Requirement: Retype, without alteration, each line from the line containing "Task: Take an" to the final line of the records.

Stored data entries

┄┄┄┄┄┄

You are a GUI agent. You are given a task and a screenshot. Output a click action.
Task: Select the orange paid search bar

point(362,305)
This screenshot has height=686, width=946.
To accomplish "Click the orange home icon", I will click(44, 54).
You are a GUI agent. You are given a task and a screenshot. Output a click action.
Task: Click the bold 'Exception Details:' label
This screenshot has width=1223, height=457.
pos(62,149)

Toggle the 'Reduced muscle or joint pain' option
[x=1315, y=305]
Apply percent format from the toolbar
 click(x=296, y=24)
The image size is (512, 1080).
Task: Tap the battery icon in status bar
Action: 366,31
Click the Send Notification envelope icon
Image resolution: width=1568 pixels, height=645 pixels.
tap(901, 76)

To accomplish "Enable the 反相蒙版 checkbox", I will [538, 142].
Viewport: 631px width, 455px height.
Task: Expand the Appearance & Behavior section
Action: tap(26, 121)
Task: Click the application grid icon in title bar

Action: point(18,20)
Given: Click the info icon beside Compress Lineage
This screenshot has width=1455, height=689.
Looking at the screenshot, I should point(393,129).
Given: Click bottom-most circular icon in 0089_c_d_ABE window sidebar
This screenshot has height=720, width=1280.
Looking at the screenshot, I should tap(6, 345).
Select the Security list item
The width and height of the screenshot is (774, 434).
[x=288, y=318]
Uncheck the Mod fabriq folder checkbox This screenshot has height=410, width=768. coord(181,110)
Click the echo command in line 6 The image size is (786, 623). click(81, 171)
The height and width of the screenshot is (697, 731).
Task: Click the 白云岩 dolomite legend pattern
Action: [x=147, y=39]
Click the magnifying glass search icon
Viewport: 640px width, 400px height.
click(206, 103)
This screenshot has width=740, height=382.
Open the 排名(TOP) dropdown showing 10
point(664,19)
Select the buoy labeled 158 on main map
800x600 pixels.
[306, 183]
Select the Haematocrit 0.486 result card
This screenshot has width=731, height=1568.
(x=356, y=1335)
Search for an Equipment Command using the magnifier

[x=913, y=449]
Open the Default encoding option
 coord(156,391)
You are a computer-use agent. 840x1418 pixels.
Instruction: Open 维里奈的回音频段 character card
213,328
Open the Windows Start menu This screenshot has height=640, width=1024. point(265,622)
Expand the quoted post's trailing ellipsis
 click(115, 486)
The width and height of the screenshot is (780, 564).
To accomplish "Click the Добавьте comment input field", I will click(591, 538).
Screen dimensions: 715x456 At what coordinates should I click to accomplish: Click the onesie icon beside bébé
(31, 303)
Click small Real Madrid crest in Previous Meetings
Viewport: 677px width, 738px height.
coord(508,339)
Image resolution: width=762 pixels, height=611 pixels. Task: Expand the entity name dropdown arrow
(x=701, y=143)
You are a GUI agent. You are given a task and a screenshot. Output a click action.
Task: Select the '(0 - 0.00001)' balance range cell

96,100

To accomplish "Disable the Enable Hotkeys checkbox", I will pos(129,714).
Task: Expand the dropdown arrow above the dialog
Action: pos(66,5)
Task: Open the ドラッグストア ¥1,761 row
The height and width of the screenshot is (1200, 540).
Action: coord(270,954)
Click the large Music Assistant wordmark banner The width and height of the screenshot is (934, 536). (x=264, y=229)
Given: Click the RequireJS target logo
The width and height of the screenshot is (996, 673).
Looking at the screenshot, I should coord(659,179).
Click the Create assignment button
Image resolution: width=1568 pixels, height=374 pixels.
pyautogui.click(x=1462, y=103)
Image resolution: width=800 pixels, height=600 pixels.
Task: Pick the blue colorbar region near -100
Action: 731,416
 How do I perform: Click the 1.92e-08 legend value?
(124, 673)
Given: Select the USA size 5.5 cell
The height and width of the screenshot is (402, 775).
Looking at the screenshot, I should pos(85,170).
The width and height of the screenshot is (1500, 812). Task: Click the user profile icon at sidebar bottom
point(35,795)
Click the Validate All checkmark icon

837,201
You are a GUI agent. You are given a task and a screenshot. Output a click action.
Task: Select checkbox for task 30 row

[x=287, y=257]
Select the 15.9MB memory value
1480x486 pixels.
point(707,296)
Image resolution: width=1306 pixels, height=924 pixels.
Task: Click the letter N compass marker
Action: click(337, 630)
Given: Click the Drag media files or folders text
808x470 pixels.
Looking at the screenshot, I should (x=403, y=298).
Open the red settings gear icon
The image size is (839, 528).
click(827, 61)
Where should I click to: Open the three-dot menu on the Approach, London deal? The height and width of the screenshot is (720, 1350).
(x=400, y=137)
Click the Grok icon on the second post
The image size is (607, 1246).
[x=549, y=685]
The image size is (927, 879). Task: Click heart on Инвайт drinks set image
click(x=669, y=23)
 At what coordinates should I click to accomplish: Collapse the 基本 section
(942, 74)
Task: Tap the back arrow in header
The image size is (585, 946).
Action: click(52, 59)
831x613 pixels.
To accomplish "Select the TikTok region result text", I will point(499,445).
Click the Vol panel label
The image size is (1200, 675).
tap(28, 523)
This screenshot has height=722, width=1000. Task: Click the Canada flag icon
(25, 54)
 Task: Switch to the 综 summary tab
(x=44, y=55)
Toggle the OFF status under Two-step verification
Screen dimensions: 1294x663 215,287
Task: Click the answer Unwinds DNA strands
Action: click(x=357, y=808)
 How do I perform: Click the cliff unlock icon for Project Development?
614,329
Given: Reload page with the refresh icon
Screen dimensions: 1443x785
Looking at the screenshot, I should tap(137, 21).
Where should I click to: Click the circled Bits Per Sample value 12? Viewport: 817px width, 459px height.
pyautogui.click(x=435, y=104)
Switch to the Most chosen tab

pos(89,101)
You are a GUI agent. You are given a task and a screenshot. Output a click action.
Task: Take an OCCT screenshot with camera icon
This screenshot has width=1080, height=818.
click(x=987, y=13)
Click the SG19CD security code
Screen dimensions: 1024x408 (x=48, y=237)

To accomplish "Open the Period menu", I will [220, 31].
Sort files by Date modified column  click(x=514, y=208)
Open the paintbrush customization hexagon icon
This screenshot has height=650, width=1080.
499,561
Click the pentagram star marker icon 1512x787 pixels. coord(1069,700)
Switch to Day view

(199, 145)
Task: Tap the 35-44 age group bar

┄┄┄┄┄┄

Task solution:
Task: Take an OCCT screenshot with camera icon
This screenshot has width=1080, height=818.
click(x=987, y=13)
Click the SG19CD security code
Screen dimensions: 1024x408 (x=48, y=237)

To accomplish "Open the Period menu", I will [220, 31].
Sort files by Date modified column  click(x=514, y=208)
Open the paintbrush customization hexagon icon
This screenshot has height=650, width=1080.
499,561
Click the pentagram star marker icon 1512x787 pixels. coord(1069,700)
Switch to Day view

(199, 145)
Task: Tap the 35-44 age group bar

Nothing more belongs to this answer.